The “Road to Negril” was once a thing of legends, with its winding, car-sickness inducing roads filled with pot holes and aggressive drivers. Today, the road has been smoothed out, traffic lights have gone up, and an effort to make road signs is in effect. If you've been to Jamaica before and sworn you would never drive on the island, news of the island's latest infrastructure repairs may just change your mind. Click here for further details.


Despite improvements to local roads, most tourists still prefer to let someone local do the driving. This is where charter and route taxis come in. One is a private service with self-regulating set rates, service that depends on word of mouth, and is willing to take wherever you need to go; while the other is similar to the public bus system, running a preset route and picking up as many passengers along the way as is possible.

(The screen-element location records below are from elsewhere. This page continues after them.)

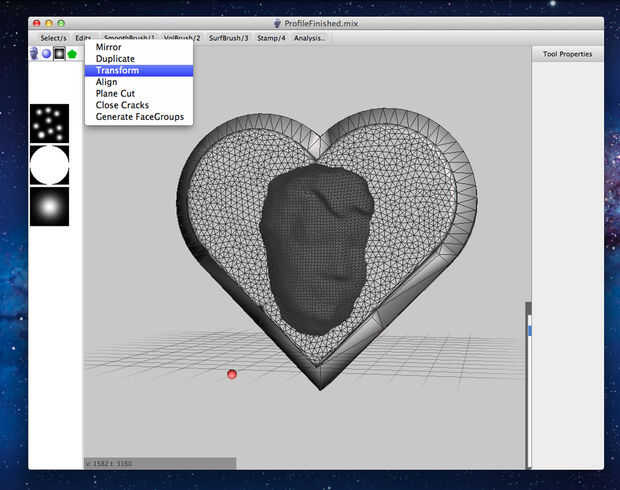Select Generate FaceGroups menu entry

[x=140, y=117]
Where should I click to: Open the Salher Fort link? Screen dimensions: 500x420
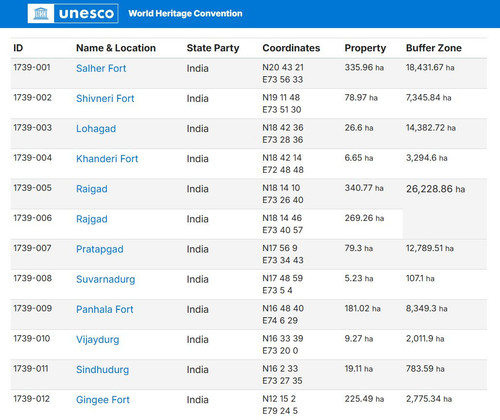click(101, 68)
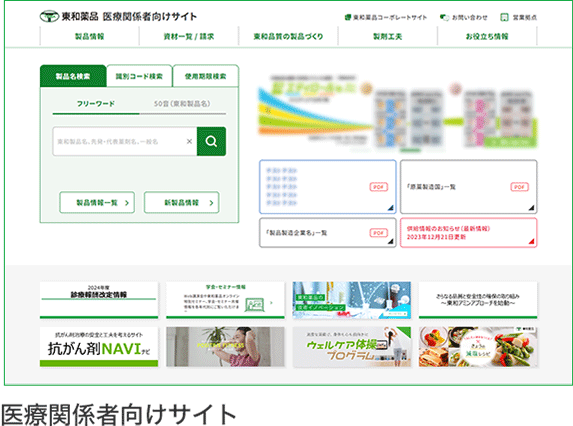Open the 抗がん剤NAVI banner

pos(99,347)
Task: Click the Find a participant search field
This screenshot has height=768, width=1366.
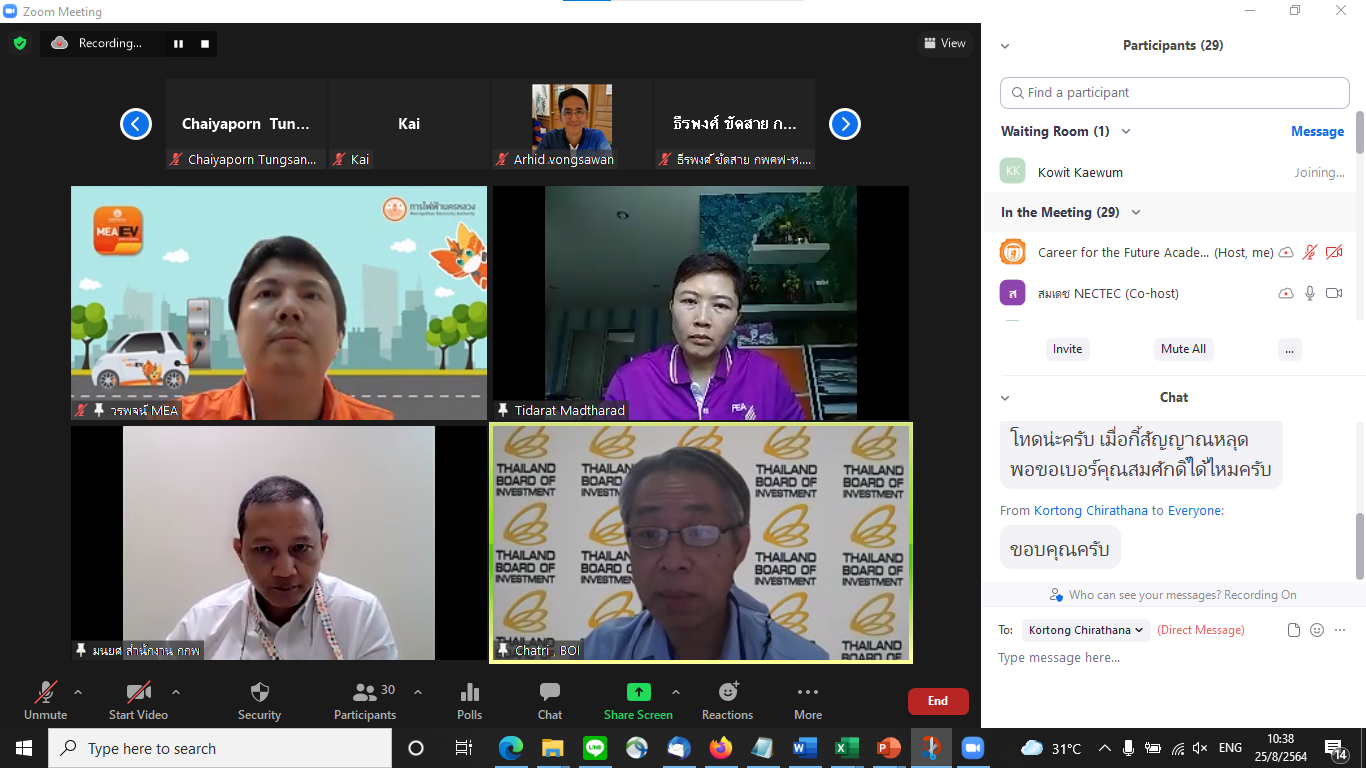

Our guide to Taxis in Negril will teach you how to tell one from the other.


A great deal of the hotels in Negril offer the added bonus of shuttles that drive guests to and from not only the airport, but to local attractions as well. They rarely, however, will take tourists out of town, and that is when the minibus comes into play. There is one that regularly makes its way down Central Boulevard, picking up guests to take to some of Jamaica's other major cities for a fee that is typically under $20(USD) per person. Know that these buses quickly become crowded and typically lack air conditioning. Plus, they only accept local currency and rarely make change. Those traveling on a budget will find this a great way to see other parts of the island.


Jamaica differs from many other Caribbean islands in that it is one large land mass, rather than a series of several small islands that join together to form a union. As such, ferries are not in such high demand as a reasonable means of transportation, and there are no regular ferry services in Negril.

Before you can hit the beach, you must first figure out how to get there. Whether you sail or fly, hire a cab or drive yourself, rest and relaxation await you in Negril.